CAGE: Game theory aligns LLMs with multiple objectives at inference

Aligning large language models with human preferences is inherently multi-objective—different users and benchmarks impose heterogeneous, often conflicting requirements. Now, researchers from Baiting Chen, Tong Zhu, Rui Yu, and Xiaowu Dai propose CAGE (Common-Agency Games for Alignment), a game-theoretic framework that handles this challenge at test time without any retraining.

CAGE models each alignment objective (e.g., helpfulness, harmlessness, factual accuracy) as a strategic principal that allocates token-level incentives to a shared LLM agent. The interaction reaches an equilibrium policy—a Nash equilibrium of a common-agency game—that captures the joint effect of competing objectives. The team develops an efficient algorithm based on equilibrium problems with equilibrium constraints (EPEC) to compute this equilibrium, and provides theoretical guarantees including existence, uniqueness, convergence, and no-regret learning dynamics.

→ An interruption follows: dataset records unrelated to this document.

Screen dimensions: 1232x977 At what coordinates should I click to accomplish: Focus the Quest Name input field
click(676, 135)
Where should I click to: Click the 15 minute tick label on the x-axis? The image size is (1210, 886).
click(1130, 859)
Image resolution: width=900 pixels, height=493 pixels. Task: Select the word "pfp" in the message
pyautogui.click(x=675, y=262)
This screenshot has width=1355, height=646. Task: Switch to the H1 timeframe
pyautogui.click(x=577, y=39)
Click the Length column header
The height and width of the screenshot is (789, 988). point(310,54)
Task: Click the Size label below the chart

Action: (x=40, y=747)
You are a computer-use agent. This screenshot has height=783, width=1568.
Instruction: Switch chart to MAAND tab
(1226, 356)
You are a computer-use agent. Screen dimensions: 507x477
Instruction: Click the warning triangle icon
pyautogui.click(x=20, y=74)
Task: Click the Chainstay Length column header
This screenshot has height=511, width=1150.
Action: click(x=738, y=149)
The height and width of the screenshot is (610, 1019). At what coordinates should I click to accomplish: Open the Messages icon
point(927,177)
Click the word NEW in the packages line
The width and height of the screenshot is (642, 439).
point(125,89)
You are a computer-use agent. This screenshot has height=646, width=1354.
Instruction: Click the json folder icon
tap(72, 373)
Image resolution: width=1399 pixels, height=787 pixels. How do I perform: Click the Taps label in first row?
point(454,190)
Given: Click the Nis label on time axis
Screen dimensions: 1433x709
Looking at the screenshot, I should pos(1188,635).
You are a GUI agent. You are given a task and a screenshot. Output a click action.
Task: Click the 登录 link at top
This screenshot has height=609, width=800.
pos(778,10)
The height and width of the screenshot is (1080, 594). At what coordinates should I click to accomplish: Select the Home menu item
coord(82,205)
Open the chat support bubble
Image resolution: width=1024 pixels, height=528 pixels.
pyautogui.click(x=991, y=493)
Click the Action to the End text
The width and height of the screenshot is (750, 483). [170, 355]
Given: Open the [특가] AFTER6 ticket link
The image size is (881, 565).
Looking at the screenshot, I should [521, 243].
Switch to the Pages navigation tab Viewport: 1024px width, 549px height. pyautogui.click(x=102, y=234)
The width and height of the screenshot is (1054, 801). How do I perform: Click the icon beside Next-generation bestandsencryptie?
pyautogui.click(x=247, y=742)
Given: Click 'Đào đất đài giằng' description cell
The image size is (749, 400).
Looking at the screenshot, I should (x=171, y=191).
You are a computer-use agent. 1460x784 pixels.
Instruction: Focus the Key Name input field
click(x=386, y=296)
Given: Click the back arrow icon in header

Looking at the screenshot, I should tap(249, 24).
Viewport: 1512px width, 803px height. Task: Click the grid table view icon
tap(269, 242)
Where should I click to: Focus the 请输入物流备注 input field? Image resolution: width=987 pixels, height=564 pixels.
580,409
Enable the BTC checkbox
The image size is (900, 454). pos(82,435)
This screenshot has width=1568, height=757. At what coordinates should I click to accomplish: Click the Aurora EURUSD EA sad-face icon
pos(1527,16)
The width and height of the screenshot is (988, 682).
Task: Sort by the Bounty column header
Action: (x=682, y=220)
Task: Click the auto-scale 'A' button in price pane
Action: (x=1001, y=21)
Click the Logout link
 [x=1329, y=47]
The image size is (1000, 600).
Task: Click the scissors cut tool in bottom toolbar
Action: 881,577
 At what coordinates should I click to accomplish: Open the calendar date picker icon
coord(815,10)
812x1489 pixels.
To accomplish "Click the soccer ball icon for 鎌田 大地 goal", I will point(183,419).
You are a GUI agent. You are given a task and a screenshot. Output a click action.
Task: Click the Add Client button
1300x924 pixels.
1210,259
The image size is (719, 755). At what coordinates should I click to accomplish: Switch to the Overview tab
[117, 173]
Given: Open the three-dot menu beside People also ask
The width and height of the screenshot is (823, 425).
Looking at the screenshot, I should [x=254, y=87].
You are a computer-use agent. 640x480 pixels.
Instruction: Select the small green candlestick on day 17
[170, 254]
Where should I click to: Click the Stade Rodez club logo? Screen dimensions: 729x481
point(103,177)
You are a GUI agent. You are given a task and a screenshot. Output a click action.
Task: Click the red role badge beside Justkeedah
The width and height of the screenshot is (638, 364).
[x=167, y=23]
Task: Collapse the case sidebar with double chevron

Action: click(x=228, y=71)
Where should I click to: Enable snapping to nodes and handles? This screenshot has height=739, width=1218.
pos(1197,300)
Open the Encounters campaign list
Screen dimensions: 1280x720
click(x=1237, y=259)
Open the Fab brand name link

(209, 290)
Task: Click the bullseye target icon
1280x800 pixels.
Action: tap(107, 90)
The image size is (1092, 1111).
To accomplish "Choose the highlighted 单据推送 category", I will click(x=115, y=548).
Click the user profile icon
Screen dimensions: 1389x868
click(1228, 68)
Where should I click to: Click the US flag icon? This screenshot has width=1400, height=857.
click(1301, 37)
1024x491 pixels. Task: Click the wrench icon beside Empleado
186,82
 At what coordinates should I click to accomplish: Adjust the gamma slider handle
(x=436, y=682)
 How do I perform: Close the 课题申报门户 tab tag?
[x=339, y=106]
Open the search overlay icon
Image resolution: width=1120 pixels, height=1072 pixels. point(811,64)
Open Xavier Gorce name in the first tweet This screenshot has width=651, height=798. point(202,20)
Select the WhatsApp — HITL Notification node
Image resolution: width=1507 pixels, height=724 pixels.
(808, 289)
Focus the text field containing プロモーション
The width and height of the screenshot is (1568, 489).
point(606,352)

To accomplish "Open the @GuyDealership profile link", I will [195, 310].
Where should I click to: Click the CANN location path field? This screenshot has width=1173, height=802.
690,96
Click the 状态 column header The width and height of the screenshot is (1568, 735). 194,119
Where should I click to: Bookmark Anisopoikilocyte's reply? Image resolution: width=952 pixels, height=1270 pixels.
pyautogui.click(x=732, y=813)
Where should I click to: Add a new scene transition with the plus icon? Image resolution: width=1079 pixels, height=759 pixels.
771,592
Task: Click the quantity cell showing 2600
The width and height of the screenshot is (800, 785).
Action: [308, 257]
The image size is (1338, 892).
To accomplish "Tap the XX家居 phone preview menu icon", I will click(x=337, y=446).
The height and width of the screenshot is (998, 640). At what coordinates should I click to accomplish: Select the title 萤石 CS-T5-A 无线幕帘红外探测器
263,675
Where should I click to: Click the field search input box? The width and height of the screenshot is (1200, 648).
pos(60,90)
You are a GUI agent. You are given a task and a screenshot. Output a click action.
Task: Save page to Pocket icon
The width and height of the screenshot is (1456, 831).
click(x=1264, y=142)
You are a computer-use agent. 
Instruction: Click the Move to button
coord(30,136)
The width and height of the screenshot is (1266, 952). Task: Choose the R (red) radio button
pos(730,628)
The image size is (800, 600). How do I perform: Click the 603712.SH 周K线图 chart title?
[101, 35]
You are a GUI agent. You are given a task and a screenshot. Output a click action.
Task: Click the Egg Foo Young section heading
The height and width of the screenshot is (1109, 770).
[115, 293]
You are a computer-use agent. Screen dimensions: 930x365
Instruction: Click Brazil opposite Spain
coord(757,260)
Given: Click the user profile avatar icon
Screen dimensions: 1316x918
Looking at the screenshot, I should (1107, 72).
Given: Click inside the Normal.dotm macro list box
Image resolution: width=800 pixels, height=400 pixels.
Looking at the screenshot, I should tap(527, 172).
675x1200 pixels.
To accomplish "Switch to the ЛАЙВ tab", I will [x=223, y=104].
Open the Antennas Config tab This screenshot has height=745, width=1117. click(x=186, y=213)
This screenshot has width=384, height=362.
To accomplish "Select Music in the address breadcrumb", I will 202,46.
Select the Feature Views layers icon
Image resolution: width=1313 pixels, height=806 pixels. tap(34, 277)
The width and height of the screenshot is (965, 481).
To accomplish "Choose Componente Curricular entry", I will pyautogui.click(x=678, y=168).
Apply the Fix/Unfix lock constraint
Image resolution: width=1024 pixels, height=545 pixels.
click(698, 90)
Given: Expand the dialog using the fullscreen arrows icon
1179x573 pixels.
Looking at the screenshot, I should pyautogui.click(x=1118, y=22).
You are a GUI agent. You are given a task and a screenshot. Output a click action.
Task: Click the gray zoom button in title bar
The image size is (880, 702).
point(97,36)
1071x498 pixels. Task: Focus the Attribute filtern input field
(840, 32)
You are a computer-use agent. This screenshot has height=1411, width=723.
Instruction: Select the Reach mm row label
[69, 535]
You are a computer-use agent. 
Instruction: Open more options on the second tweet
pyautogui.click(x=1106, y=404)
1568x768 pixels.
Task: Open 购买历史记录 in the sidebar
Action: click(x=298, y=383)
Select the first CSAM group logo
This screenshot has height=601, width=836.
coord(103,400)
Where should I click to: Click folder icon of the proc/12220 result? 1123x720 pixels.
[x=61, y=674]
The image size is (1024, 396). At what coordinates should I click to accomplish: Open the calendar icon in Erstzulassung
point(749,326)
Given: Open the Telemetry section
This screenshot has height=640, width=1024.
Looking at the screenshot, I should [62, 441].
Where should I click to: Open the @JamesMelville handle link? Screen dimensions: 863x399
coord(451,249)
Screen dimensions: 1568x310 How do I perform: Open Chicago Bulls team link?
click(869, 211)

Empirically, CAGE enables flexible, fine-grained trade-offs across objectives at inference time, consistently outperforming existing test-time alignment methods like beam search or best-of-N sampling. Notably, it supports weak-to-strong generalization, meaning a small, weak LLM can use the CAGE policy to match the performance of a much larger model—making multi-objective alignment practical in resource-constrained settings.

This work bridges game theory and LLM alignment, offering a principled way to balance multiple preferences without expensive retraining. As models become increasingly deployed in diverse real-world applications, CAGE provides a scalable, training-free solution for aligning outputs with complex, multi-stakeholder values.